Tuesday 12 July 2016

Review of 'Bosnian Voices', Buxton Festival


ENSEMBLE 10/10, Buxton Festival, St John’s Church, Buxton



Clark Rundell brought his Liverpool Philharmonic based new music group, Ensemble 10/10, back to Buxton for a memorable concert in the bright acoustic of St John’s Church.

I missed the world premiere they gave last November of Bosnian Voices, the new song cycle by Nigel Osborne (it was repeated a day later at St George’s Hall in Liverpool), so it was a discovery to hear it performed again in this year’s Buxton Festival. It’s a moving and genuinely beautiful work – an arrangement, as Osborne says, of original songs written by youngsters and others in the area of Srebrenica looking back 20 years to the horrific genocidal conflict that befell their country. He’s been committed to humanitarian work in that place for years and comes to the task with integrity, which has been reflected in his music already more than once.
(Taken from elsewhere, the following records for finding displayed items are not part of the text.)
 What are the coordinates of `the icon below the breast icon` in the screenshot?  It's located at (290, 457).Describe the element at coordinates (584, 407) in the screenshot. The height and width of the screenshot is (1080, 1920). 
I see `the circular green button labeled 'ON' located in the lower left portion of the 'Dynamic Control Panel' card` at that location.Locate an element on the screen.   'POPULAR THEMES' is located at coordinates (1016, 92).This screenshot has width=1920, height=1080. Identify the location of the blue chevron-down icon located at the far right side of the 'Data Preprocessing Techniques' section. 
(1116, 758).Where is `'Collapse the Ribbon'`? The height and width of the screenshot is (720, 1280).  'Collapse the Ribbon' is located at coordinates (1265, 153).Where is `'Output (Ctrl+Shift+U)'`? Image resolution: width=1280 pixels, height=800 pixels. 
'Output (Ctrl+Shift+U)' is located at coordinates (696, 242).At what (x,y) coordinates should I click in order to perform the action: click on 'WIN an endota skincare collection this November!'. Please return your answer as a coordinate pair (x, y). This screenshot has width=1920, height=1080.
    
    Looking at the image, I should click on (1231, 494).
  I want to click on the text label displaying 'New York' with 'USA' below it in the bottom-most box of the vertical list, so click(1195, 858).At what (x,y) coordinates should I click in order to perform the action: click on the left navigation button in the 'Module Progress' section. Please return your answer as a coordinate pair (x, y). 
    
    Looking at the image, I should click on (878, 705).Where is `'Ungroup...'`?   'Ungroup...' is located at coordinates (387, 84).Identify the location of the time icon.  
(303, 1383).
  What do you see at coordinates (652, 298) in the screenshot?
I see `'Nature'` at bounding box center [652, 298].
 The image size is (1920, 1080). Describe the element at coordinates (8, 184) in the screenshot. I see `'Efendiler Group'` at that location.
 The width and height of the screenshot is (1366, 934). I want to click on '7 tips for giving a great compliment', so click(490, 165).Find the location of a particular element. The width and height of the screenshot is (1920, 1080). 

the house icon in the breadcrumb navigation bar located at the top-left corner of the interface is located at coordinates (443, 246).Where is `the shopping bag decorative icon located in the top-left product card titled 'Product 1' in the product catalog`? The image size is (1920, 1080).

There are seven songs, of different natures, all sung by a mezzo soloist – Florieke Beelen this time – with accompaniment of string quintet, flute, clarinets, horn and percussion, but Osborne’s claim ‘I’m just an arranger’ before the event is self-deprecation. He’s supplied a haunting opening and postlude with a long vocalise, and skilfully varies the style and instrumentation of the songs, ending the earlier ones, in particular in a mid-air way which is telling in itself.

There’s fun, too, in the ‘gipsy’ idiom of The Golden Ship, written with some Roma children among others, the nearly-English-pastoral background, complete with ruminative horn solo, to the one about riding a bicycle in the open air, and rattling rhythmic ostinati of the songs composed by pop group musicians.

There’s also desperately under-stated sadness in Time, Life and I, the song by women gang-raped during the war who still have seen no justice.

Some music lives because it captures the essence of a time-rooted reality, good or evil, and this is one of those. I hope it will live long.